U.S. watching Syria's chemical arms stockpile closely
Thomas Countryman, the assistant secretary of state for international security and non-proliferation, said that the situation in Syria is more difficult to control than the recent similar scenario in Libya, the Associated Press reports.
"When you get to a change of regime in Syria - and of course we don't know when that is - it matters a great deal what are the conditions, whether it is a chaotic or a fairly orderly transfer (of power)," Countryman said, according to the Associated Press. "We would certainly be prepared to work with any successor government to help them secure control of those weapons with the goal of destroying them."
Officials are discussing with allies ways to make sure that Syria's stockpile of portable anti-aircraft missiles aren't diverted or stolen.
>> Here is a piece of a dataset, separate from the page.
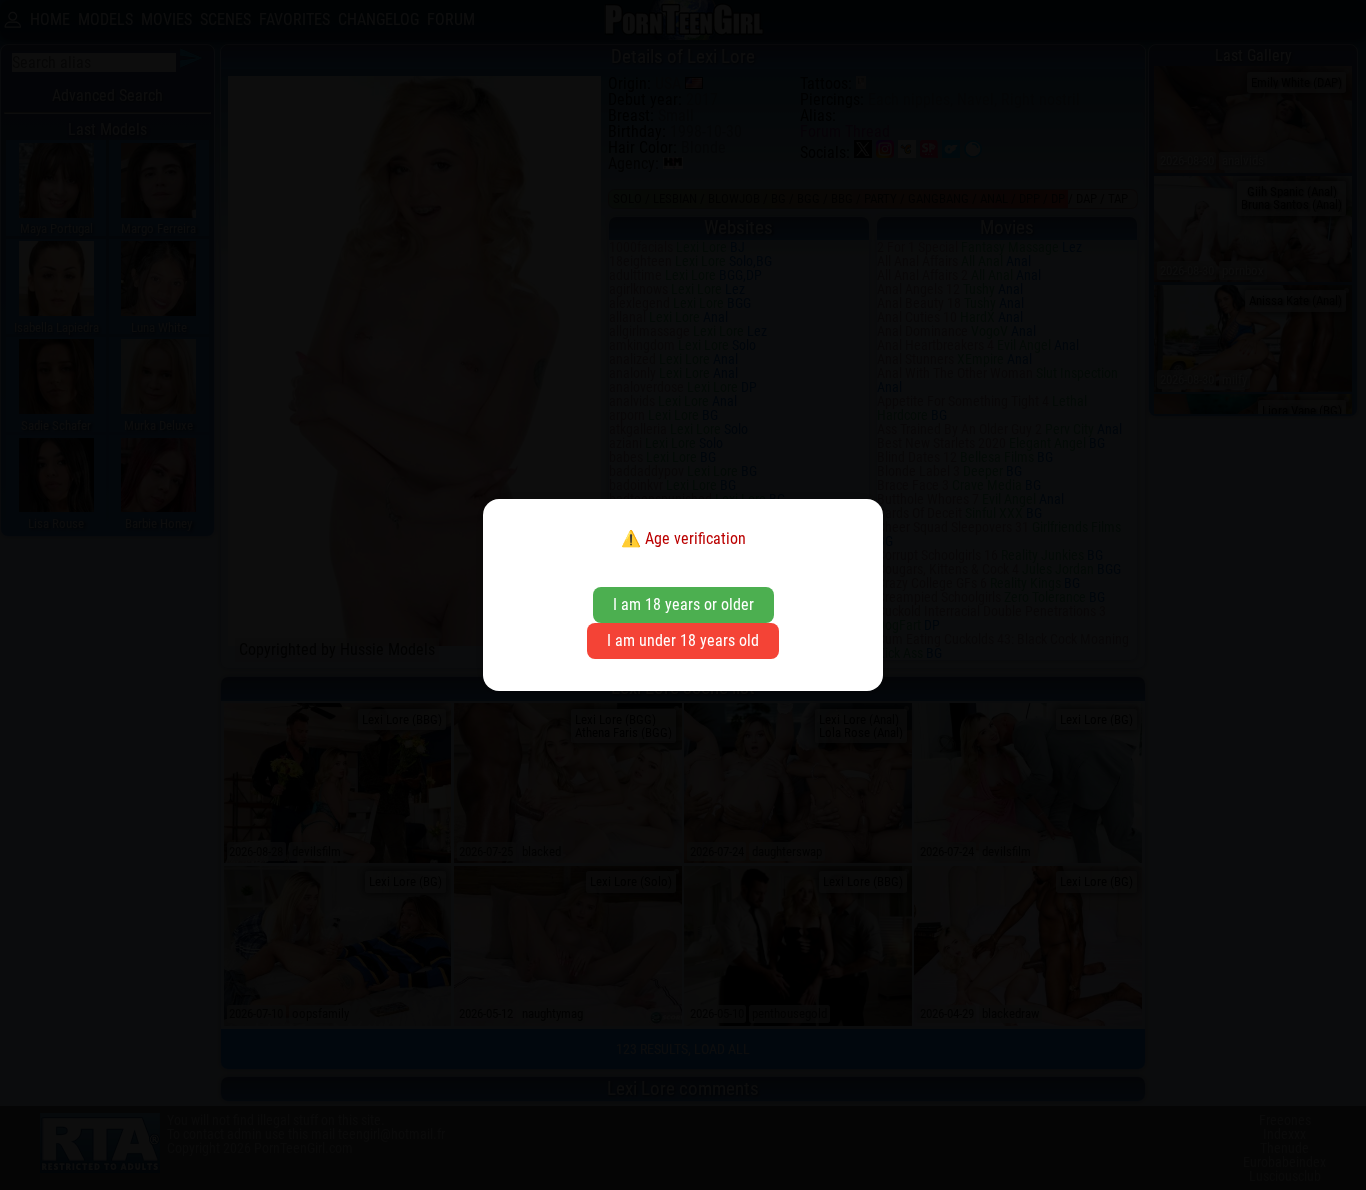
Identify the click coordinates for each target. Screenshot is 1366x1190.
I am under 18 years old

The U.S. had a much more certain picture of Libya's weapons stockpile than it has of Syria's. Syria is believed to have mustard gas and nerve agent along with scud missiles capable of delivering these chemicals. The chemical arms are believed to be secured for now.
"So far at least I don't think we've seen any examples among troops that are guarding these sites or any activities to suggest the chain of command is weakening," Leonard Spector, a former senior non-proliferation official with the National Nuclear Security Administration, said, according to the Associated Press. "I think what people are worried about is that the situation could become increasingly chaotic and the chain of command breaks down."
The U.S. will spend $40 million helping Libya to recover and secure its stockpiles of portable anti-aircraft weapons. Republicans lawmakers have said that if the arsenals of Syria are threatened, President Obama's administration should move faster than it did in Libya to secure the weapons.